Brown's In Town
Swishness is hardly what you associate with a rumbunctious city like Derry. Yet here is Brown’s in Town, Ian Orr’s second restaurant, and it is indubitably swish. Swish in the way Roscoff was swish back in 1989. Swish in the way Shanks was back in 1995.
It’s a good swishness because it isn’t blowsy or brash: it’s subtle and restrained and, thereby, all the better, all the more alluring.
It’s the kind of room that makes you want to party, the kind of restaurant that shouts: restaurant!
The cooking is so on-the-money it stops you in your tracks. Its precision and focus reminds us of the work of the late Robbie Millar, with whom Ian Orr worked in Shanks.
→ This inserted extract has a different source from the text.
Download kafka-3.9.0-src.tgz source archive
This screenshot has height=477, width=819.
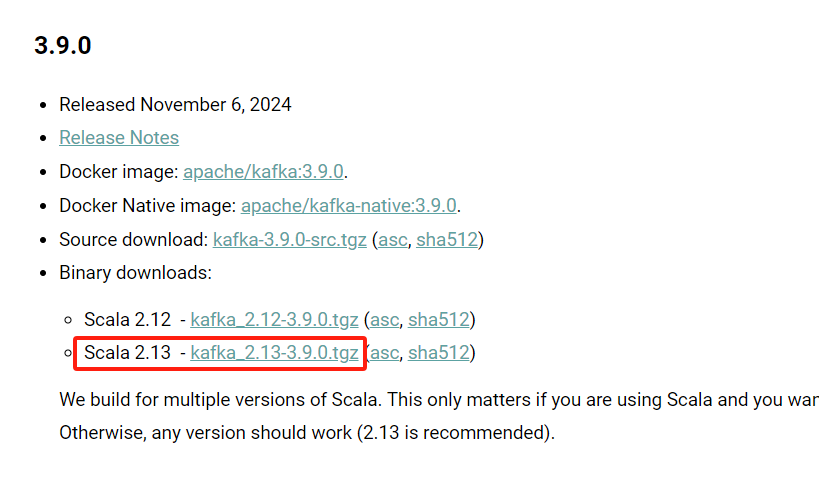pyautogui.click(x=289, y=240)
The flavours are bright and vivid, starting with a purple carrot soup that is a carrot elixir, but the team don’t overlook texture, and the meltingness of the Brown’s in Town pork belly with their signature toffee apple purée is stunning.
They do marvellous things with vegetables – carrot and fennel salad with beef ribs; beer-braised onions with fillet steak – so the fennel and spinach that partner with some salmon are terrific, and when they turn their attention to the sweet things they show that the restraint of the room finds its way onto the plates, for the dark chocolate and orange tart with brown butter ice cream is a wow! because it is so tightly restrained.